SSDs do indeed making loading faster, applications will load up faster, games will load faster (assuming they're not online games and server bound), Windows itself will load up very fast.

You have 2 ways to run an SSD with an Intel system.

Intel Smart Response and running the SSD as the primary boot drive.

With Intel SRT, it only supports up to 60GB (so its pointless to buy a higher capacity than that to use the SRT feature), while this does give a gainful advantage to load speeds and such, its not quite as good as running an SSD as your primary boot drive (installing Windows7 onto it and your games and such as if it were a regular hard drive).

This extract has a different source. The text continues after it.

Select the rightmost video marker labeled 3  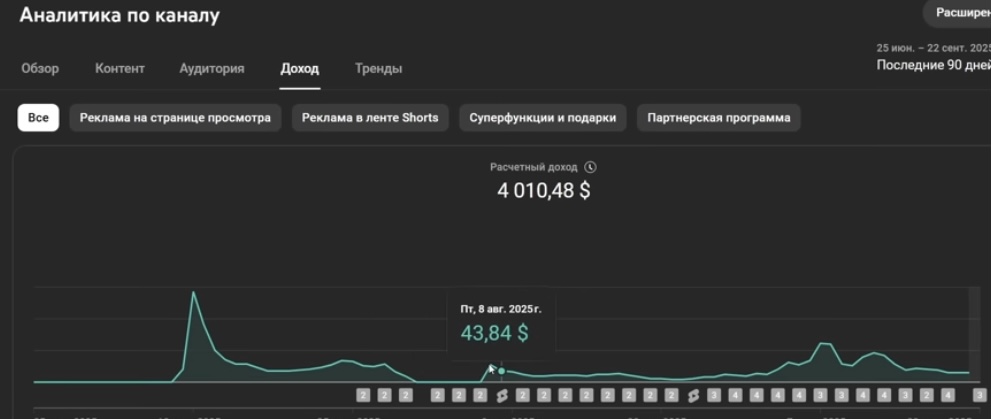(x=979, y=396)
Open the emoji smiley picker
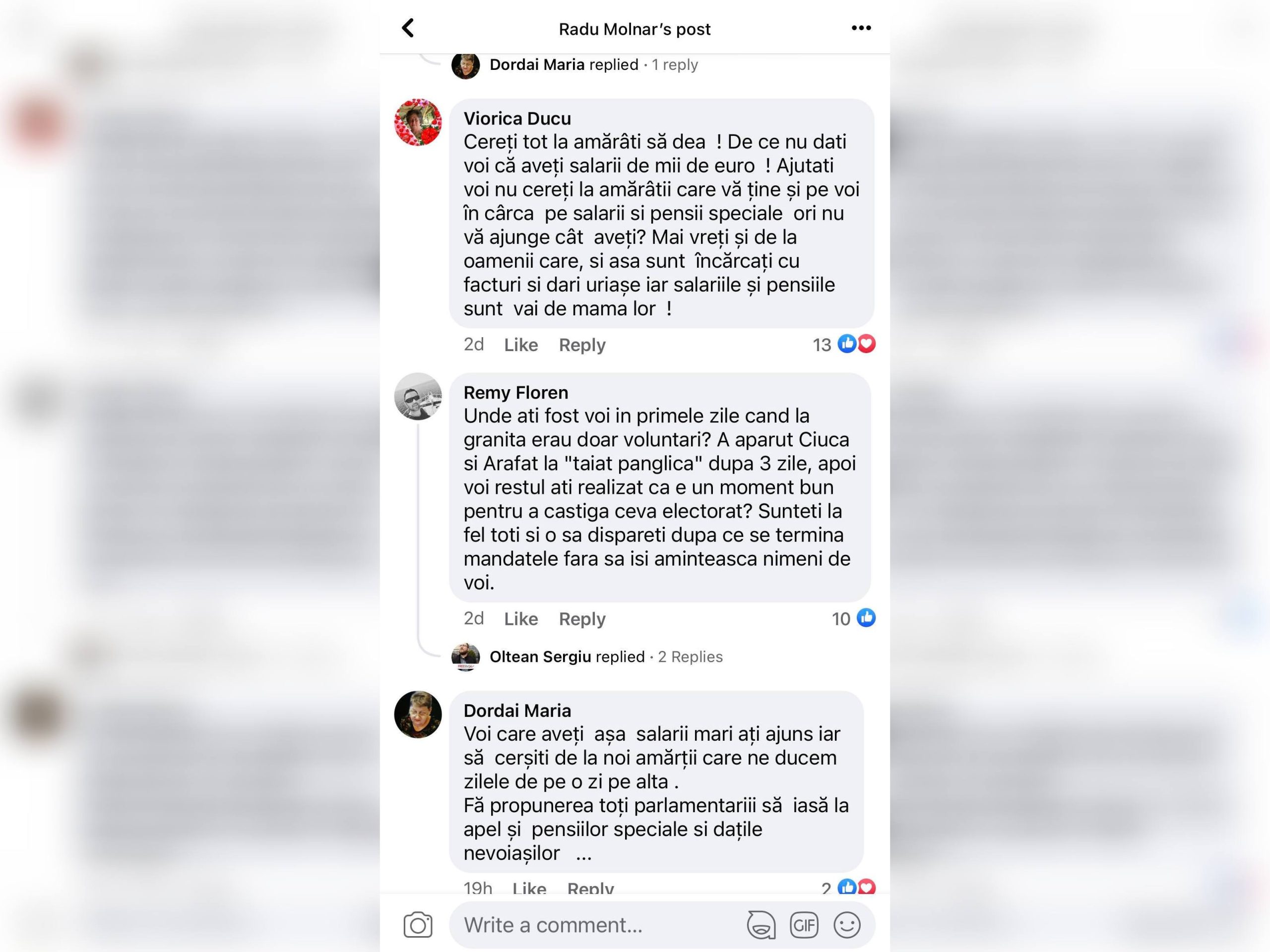This screenshot has width=1270, height=952. [x=847, y=925]
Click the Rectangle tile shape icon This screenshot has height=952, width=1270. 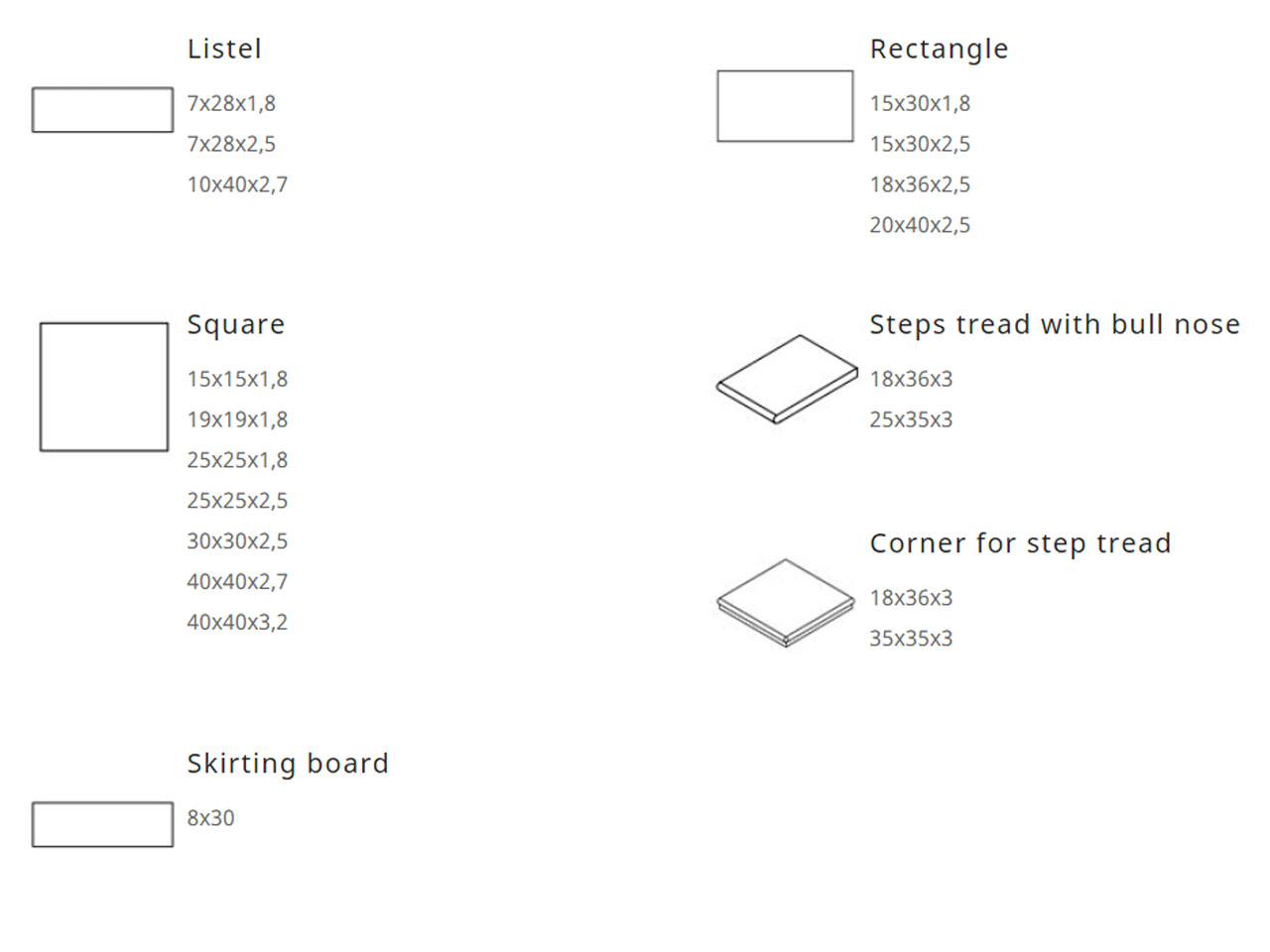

Although, running an SSD as a boot drive is more expensive, as you want a higher capacity drive, since you lose almost 20GB between Windows 7 installation and NTFS formatting on a 60GB drive, and then you figure a single game can easily take 10GB+ space for just one. You definitely want as big of an SSD as you can afford, I get the impression from your selected components that budget really isn't too huge of a deal, so I'd be looking at a 256GB model if you wanted to go that route.

Also, what kind of monitor(s) do you have? Only reason I bring it up is because sometimes you get people who spend uber amounts of cash on super powerful video cards but they're still running non-HD monitors. GTX 670s, you should be 1080p gaming.

k thanks for the extra info, and I'm not sure what the specific model of my monitor is but it is hd.